** START Records to process **
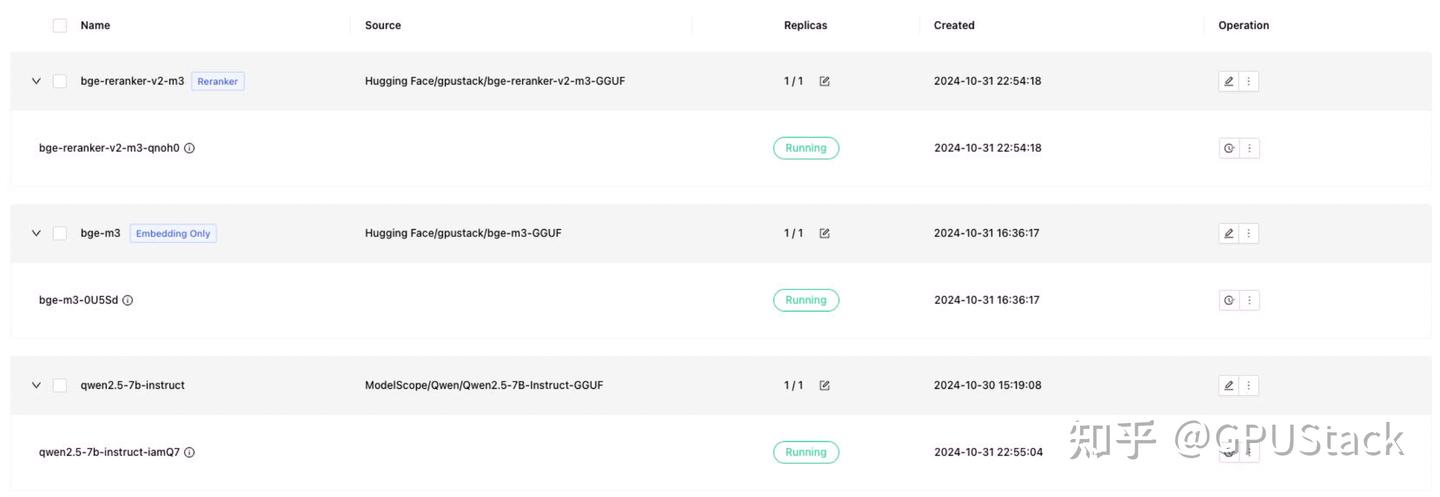Collapse the qwen2.5-7b-instruct row
Image resolution: width=1440 pixels, height=497 pixels.
[x=36, y=386]
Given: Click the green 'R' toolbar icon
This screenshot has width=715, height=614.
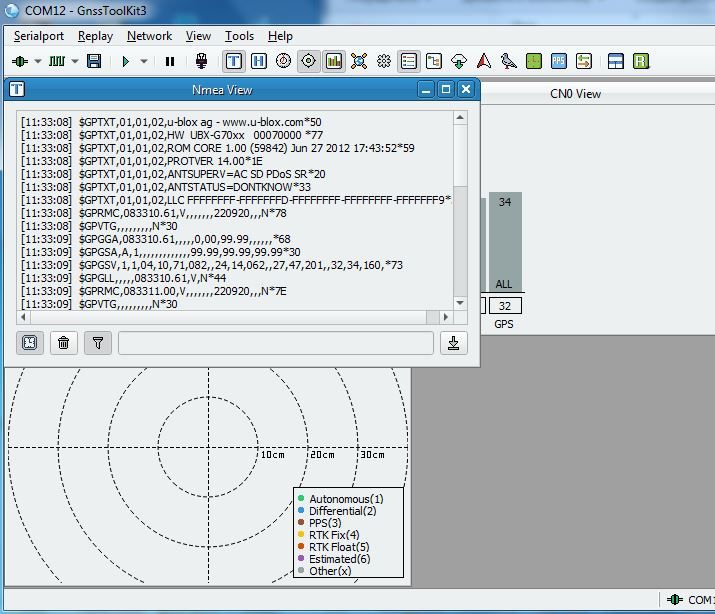Looking at the screenshot, I should pyautogui.click(x=641, y=61).
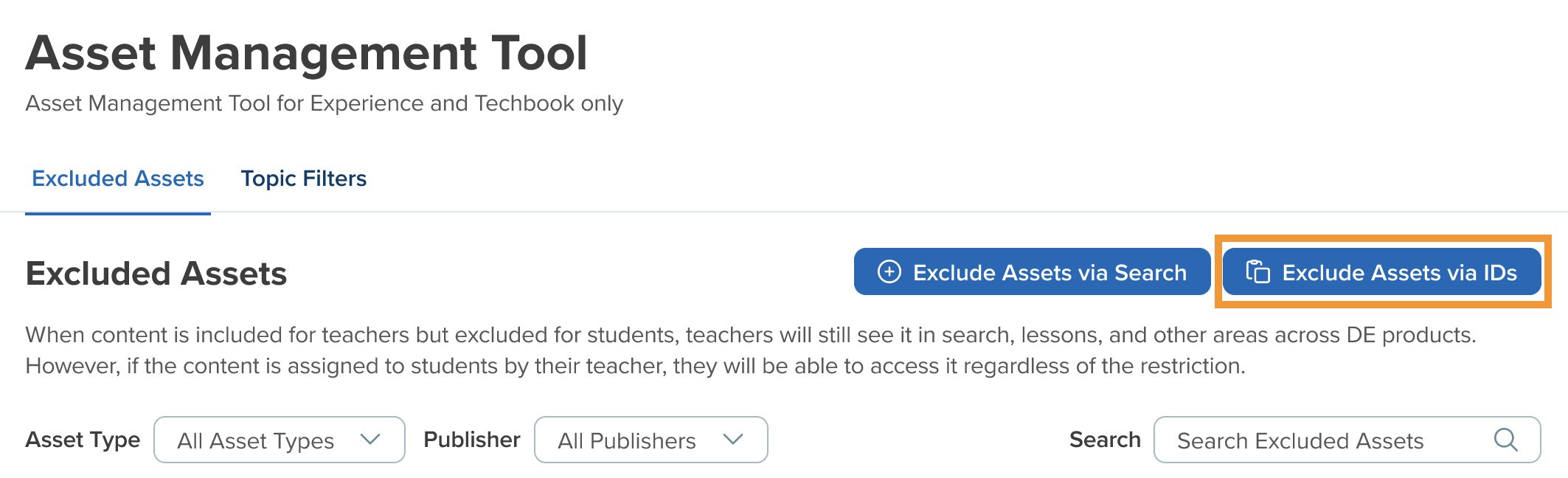
Task: Click the Search label text
Action: click(x=1105, y=440)
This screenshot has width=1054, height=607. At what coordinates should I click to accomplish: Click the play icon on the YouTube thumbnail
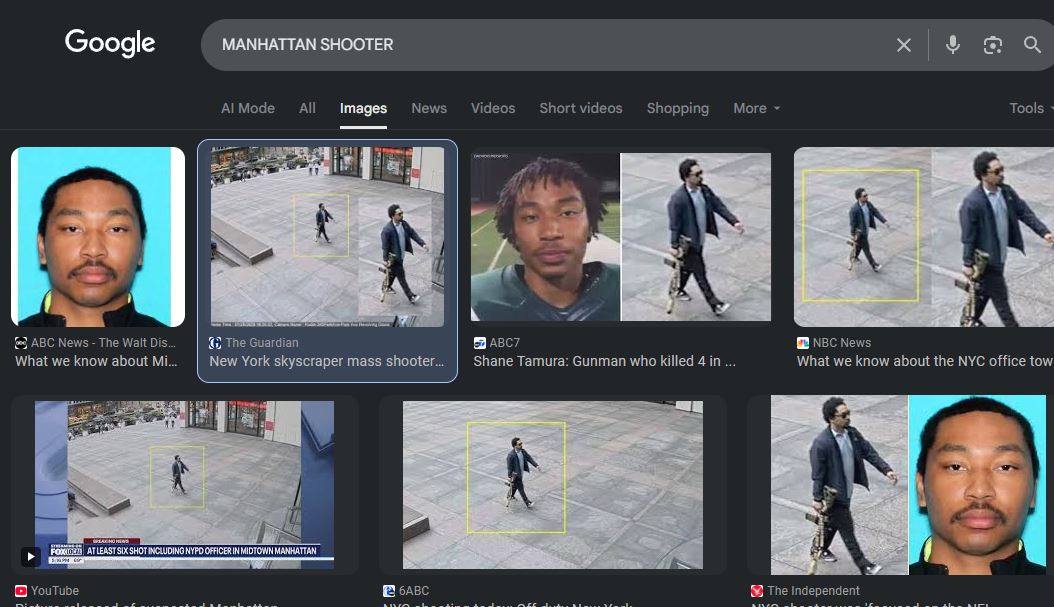pyautogui.click(x=30, y=556)
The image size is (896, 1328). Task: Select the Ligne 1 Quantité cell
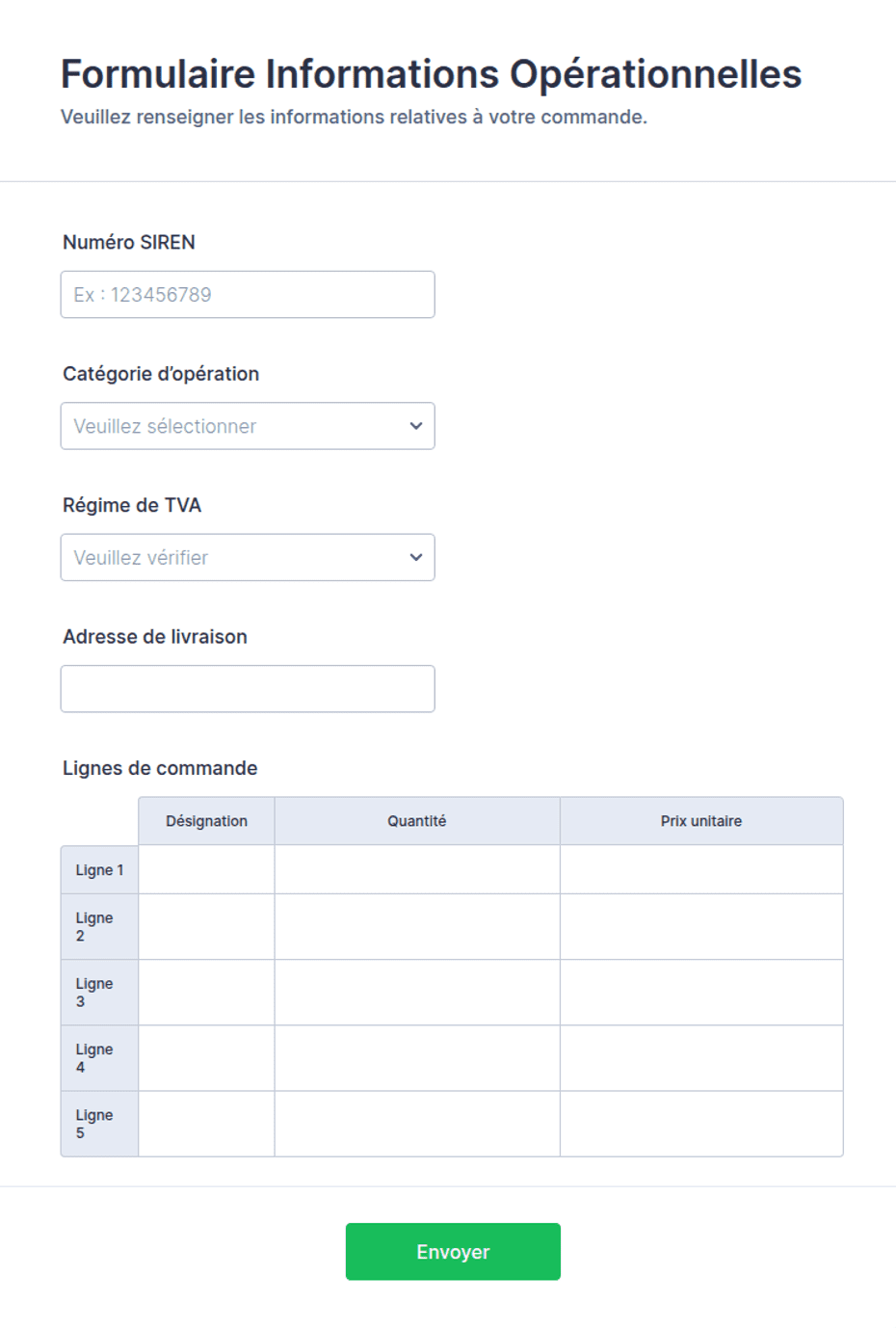click(x=417, y=869)
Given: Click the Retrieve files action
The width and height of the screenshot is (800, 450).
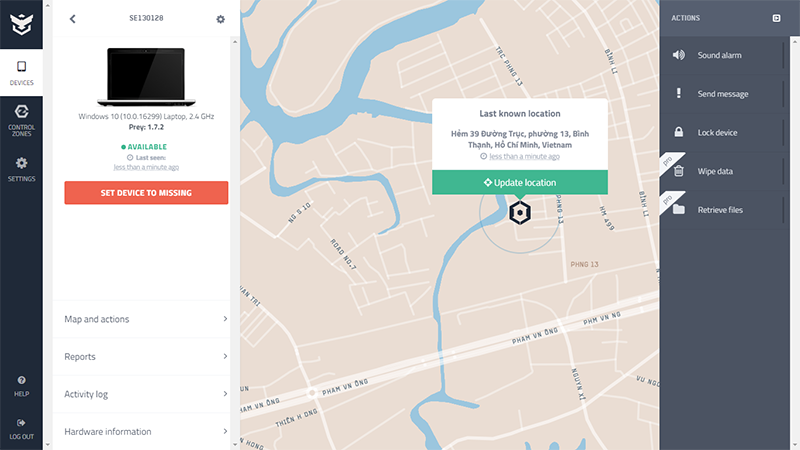Looking at the screenshot, I should (x=720, y=210).
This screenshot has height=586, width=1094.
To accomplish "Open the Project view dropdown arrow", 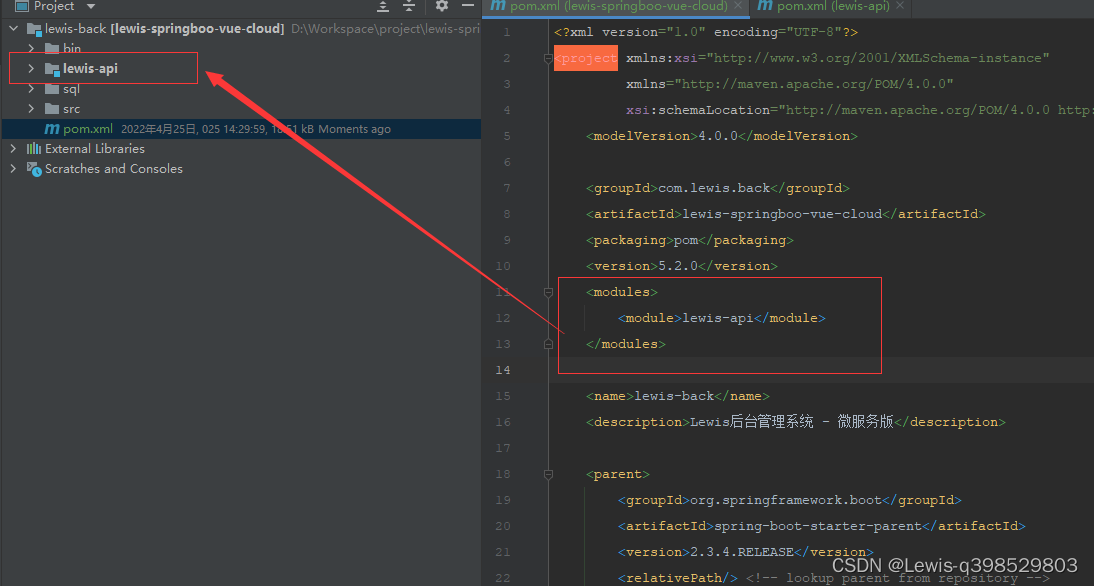I will pyautogui.click(x=91, y=6).
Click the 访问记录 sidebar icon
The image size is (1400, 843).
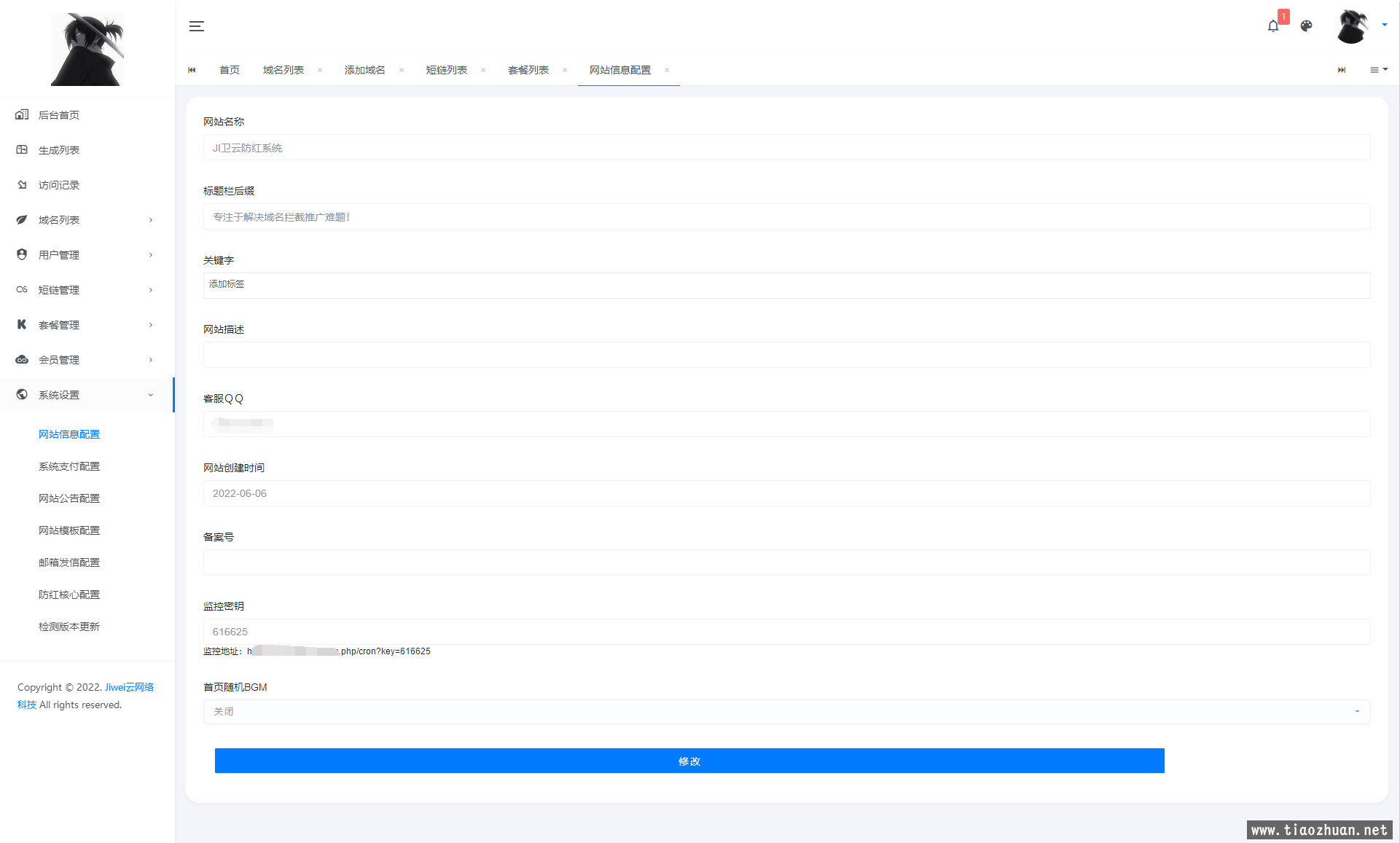[x=22, y=185]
** END Records to process **
### Aim
Present everything from the line containing "Click the 访问记录 sidebar icon" down to the end of the records as a Markdown table with the columns Number and Record line, one numbered row per line and blank lines omitted. Leave the pictures out.

### Response to this task
| Number | Record line |
|---|---|
| 1 | Click the 访问记录 sidebar icon |
| 2 | The image size is (1400, 843). |
| 3 | [x=22, y=185] |